--- start of EXERCISE MATERIALS ---

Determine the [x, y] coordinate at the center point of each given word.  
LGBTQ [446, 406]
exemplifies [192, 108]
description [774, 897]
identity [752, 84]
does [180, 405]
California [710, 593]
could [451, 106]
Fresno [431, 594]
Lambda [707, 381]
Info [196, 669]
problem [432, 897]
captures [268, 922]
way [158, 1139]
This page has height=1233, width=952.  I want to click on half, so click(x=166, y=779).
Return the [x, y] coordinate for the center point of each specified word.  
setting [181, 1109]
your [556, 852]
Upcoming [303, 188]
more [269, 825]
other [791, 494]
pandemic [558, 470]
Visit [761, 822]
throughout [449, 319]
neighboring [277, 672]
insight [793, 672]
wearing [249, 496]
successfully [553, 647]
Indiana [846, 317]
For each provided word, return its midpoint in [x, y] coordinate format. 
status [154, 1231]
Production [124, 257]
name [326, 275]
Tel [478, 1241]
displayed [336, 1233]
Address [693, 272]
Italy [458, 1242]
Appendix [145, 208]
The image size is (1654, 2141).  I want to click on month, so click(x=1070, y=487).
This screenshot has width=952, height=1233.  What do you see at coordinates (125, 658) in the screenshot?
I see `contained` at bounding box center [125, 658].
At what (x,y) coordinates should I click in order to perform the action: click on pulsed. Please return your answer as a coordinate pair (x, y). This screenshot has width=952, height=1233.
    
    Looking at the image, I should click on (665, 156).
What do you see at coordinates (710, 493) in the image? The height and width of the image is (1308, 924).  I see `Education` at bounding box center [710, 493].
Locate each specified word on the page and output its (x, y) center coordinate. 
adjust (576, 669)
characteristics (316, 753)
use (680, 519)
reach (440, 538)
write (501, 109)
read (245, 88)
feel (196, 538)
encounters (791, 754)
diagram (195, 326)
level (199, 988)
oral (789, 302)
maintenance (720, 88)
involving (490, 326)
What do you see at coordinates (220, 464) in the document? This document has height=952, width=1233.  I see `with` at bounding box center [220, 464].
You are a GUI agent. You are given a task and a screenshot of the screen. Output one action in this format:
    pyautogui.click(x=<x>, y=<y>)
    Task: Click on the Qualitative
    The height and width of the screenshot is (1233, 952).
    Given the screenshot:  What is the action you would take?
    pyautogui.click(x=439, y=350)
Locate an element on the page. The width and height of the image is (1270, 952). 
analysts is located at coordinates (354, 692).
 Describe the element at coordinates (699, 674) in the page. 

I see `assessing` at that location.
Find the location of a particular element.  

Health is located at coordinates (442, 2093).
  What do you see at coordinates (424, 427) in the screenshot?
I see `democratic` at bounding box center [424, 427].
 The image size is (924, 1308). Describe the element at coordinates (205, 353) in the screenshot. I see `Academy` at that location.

--- end of EXERCISE MATERIALS ---

## GOAL OF THE EXERCISE:
Edit the data above so that every "page" becomes "webpage", and leave everything else as it is.

## RESPONSE TO THIS TASK:
Determine the [x, y] coordinate at the center point of each given word.  
LGBTQ [446, 406]
exemplifies [192, 108]
description [774, 897]
identity [752, 84]
does [180, 405]
California [710, 593]
could [451, 106]
Fresno [431, 594]
Lambda [707, 381]
Info [196, 669]
problem [432, 897]
captures [268, 922]
way [158, 1139]
This webpage has height=1233, width=952.  I want to click on half, so click(x=166, y=779).
Return the [x, y] coordinate for the center point of each specified word.  
setting [181, 1109]
your [556, 852]
Upcoming [303, 188]
more [269, 825]
other [791, 494]
pandemic [558, 470]
Visit [761, 822]
throughout [449, 319]
neighboring [277, 672]
insight [793, 672]
wearing [249, 496]
successfully [553, 647]
Indiana [846, 317]
For each provided word, return its midpoint in [x, y] coordinate format. 
status [154, 1231]
Production [124, 257]
name [326, 275]
Tel [478, 1241]
displayed [336, 1233]
Address [693, 272]
Italy [458, 1242]
Appendix [145, 208]
The image size is (1654, 2141).  I want to click on month, so click(x=1070, y=487).
This screenshot has width=952, height=1233.  What do you see at coordinates (125, 658) in the screenshot?
I see `contained` at bounding box center [125, 658].
At what (x,y) coordinates should I click in order to perform the action: click on pulsed. Please return your answer as a coordinate pair (x, y). This screenshot has width=952, height=1233.
    
    Looking at the image, I should click on (665, 156).
What do you see at coordinates (710, 493) in the image? The height and width of the image is (1308, 924).  I see `Education` at bounding box center [710, 493].
Locate each specified word on the webpage and output its (x, y) center coordinate. 
adjust (576, 669)
characteristics (316, 753)
use (680, 519)
reach (440, 538)
write (501, 109)
read (245, 88)
feel (196, 538)
encounters (791, 754)
diagram (195, 326)
level (199, 988)
oral (789, 302)
maintenance (720, 88)
involving (490, 326)
What do you see at coordinates (220, 464) in the document? This document has height=952, width=1233.  I see `with` at bounding box center [220, 464].
You are a GUI agent. You are given a task and a screenshot of the screen. Output one action in this format:
    pyautogui.click(x=<x>, y=<y>)
    Task: Click on the Qualitative
    The height and width of the screenshot is (1233, 952).
    Given the screenshot:  What is the action you would take?
    pyautogui.click(x=439, y=350)
Locate an element on the webpage. The width and height of the image is (1270, 952). 
analysts is located at coordinates (354, 692).
 Describe the element at coordinates (699, 674) in the webpage. 

I see `assessing` at that location.
Find the location of a particular element.  

Health is located at coordinates (442, 2093).
  What do you see at coordinates (424, 427) in the screenshot?
I see `democratic` at bounding box center [424, 427].
 The image size is (924, 1308). Describe the element at coordinates (205, 353) in the screenshot. I see `Academy` at that location.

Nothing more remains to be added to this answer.